Before we begin–a tip: always make an advanced reservation.  However for your informtion all the big tour companies reserve a certain amount of rooms every year in advance so if  you are told they are sold out and you can wait, you might still get a room.  Tour companies have to release their unsold rooms at least two weeks in advance or pay for them.  And some even give them up earlier than that.  So it doesn’t hurt to call once or twice a week ahead of time and see if any vacancies have come up. 

Yellowstone is divided into five regions for hotel accommodations.  Most people want to stay in the Geyser Country by Old Faithful and that is a great area with several  choices but those rooms fill up the fastest.  There is, of course, the Old Faithful Inn, a national historic landmark built in the early 1900’s.  If something happens to this place (fire almost took it out in the 1980’s), it could never be replaced with the environmental laws we have today.  They would not be able to cut down the trees to rebuild.  It would have to be constructed with other materials. 

Even if you don’t stay at the Inn, go and see the structure and if you have time take the tour that runs twice daily and is free.  Dinner is reservation only but you can always eat lunch there. There are also cabins available.  Next is Snow Lodge and cabins.  Snow Lodge is a favorite place of mine to stay and one of the few places where dinner is first come, first serve with no reservation required.

They also have the log cabin style of rooms (like the Inn) that have that wonderful rustic look.  Finally, there is the Old Faithful Lodge and cafeteria where you can eat sandwiches, salads and regular entrees.   Don’t confuse the Old Faithful Lodge with the Old Faithful Inn.  These are two separate places and Snow Lodge makes three.  All are situated around the Old Faithful geyser.

If you are traveling and come into Yellowstone on the Northern route, you enter the Mammoth area.  The elevation is not as high here so the weather is warmer.  This is the park headquarters because the weather is not as severe in the winter.  The Hot Springs Hotel and cabins can be found here and the hotel is opened year round.  There is both a dining room and a grill and no reservations needed.  And most of the time, the elk are lounging about the grassy areas during the warm summer months.

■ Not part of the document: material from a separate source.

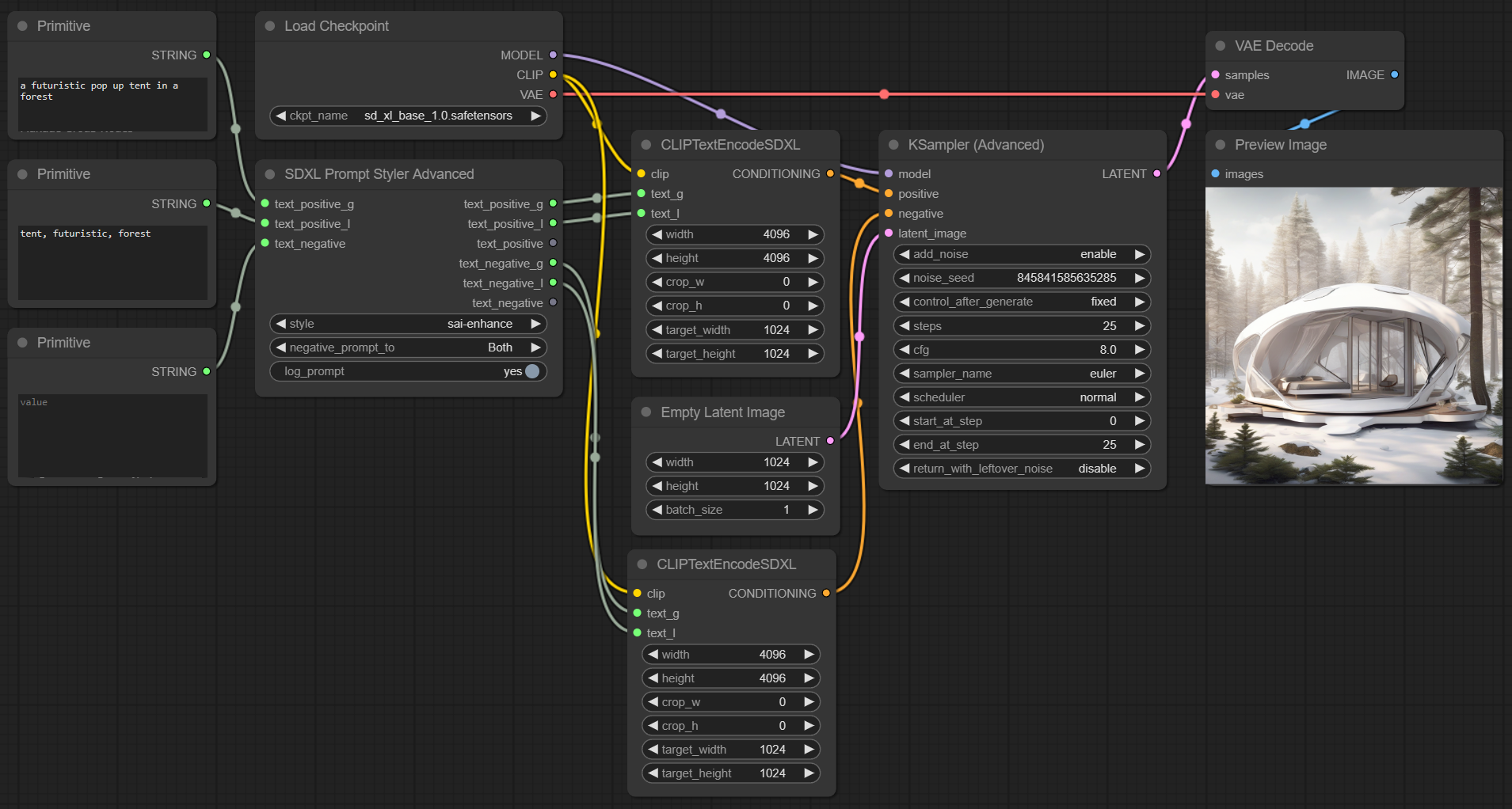Click the IMAGE output port on VAE Decode

pyautogui.click(x=1394, y=74)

Continuing south from Mammoth along the east side of the park are two more areas with lodging.  The Roosevelt area has cabins some with baths and some without.  In the summer this area has cookouts that you travel to either by horse or by wagon.  Or you can continue south to the Canyon area. When here, you are close to the lower falls of the Grand Canyon of the Yellowstone.  There are both lodge rooms and cabins with a dining room, cafeteria and deli.

Finally you come to the Lake area.  The easiest way to get to this areas is from Cody to the East or Jackson Hole from the South.  You will come to Grant Village first coming from Jackson Hole.  There are 6 two story buildings with fifty rooms in each building.  

Grant Village is situated on the Southwestern shore of Yellowstone Lake about twenty miles from Old Faithful.  There is a gift shop, general store, and a lounge located in the dining room. The dining room overlooks the lake, and the Lake House with pub style dining, can be found down on the shore of the lake.  If you want dinner in the dining room you definitely need reservations.

Lastly, a place I hope to stay at some day is Lake Yellowstone Hotel and cabins.  This classic hotel is painted a bright yellow and sits right next to the lake on its northern side.  It has been restored to its 1920’s grandeur.  I could sit in the lobby half the day watching the world go by with the awesome views.  There is a dining room where reservations are definitely recommended.  The whole place has the feel of The Grand Hotel on Mackinac Island or the Greenbriar in West Virginia but on a smaller scale.  Maybe, just maybe someday I will get a chance to stay there.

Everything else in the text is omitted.